Daripada urusannya panjang, ibu pun pulang saja. Menunggu Iin pulang kuliah, biasanya jam 2 si bungsu sudah di rumah. Selama perjalanan pulang, ibu terus berpikir dibuat apa uang sebanyak itu. Beli baju buat kuliah juga enggak, bajunya masih itu-itu aja. Sepatu dan tas juga masih pemberian Nou, soal penampilan Iin masih dalam kondisi normal. Lalu uang sebanyak itu dibuat apa? Ibu berniat tidak bicara pada Nou, bisa gempar kalau sampai di telinga si sulung.

Tepat jam 2, si bungsu datang. Ya seperti biasa mengeluh capek kuliah, dan tunggu ibu melihat sesuatu yang berbeda dari biasanya. Ponsel, ibu baru sadar kalau ponsel Iin ganti. Biasanya soft case warnanya biru dan bulatan kameranya ada 2, sekarang bulatan kamera ada empat. "Kemarin kamu ke bank?" tanya ibu soft spoken sekali. Sedangkan si bungsu rebahan sembari membuka jilbab dan segera menyalakan kipas angin.

"Bank mana?" tanya Iin cuek pada sang ibu.

"Banknya ibu lah, ambil ATM 5 juta!" ucap beliau sembari melihat ekspresi kaget si bungsu.

"Ibu tahu dari mana?" tanya Iin kaget dan langsung duduk menatap sang ibu.

"Buat apa uang sebanyak itu?" Iin hanya meneguk ludahnya kasar, dan mengangkat ponselnya.

"Aku malu punya ponsel yang layarnya kecil, anak kelasku sudah pakai apel krowak," ujarnya sembari menunduk malu.

"Pantas, Mbakmu marah sama kamu. Kamu suka bohong begini, coba kamu bilang ke ibu, bakal ibu kasih juga."

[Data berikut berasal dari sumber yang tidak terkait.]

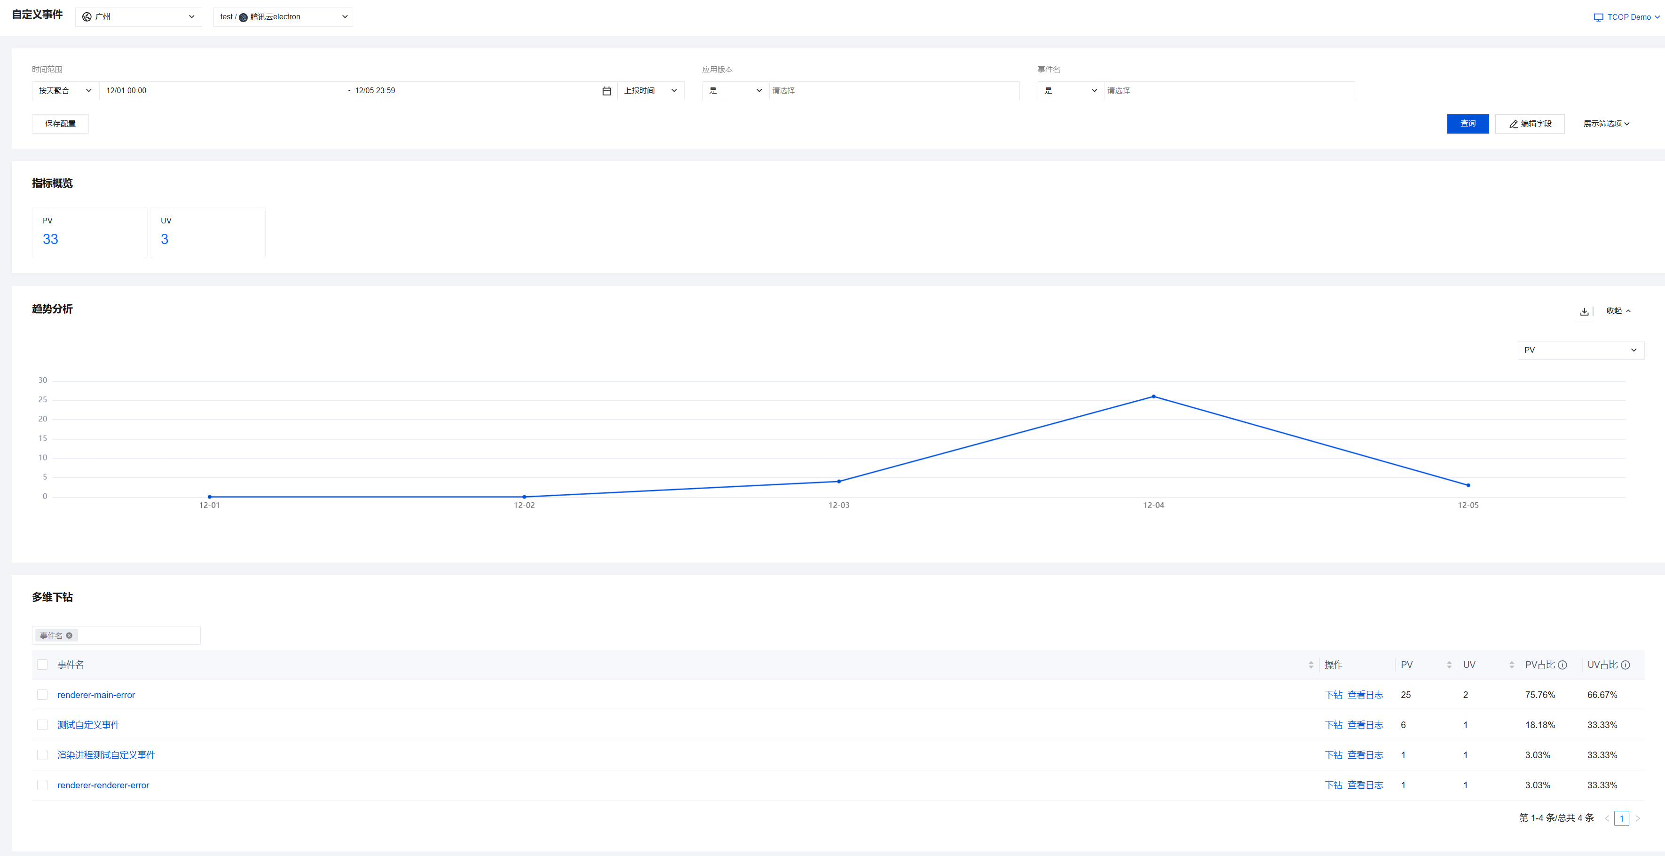Click the 12-04 data point on chart
The height and width of the screenshot is (856, 1665).
tap(1153, 396)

"Ibu nanti pasti tanya ini itu. Ibu gak tahu betapa pentingnya punya ponsel bagus, ibu selalu bilang yang penting masih bisa dipakai telepon dan wa sudah cukup, tapi enggak buat anak kuliah, Bu!" Iin masih ngotot, ibu hanya menghela nafas berat. Tak memperpanjang pengambilan uang itu lagi.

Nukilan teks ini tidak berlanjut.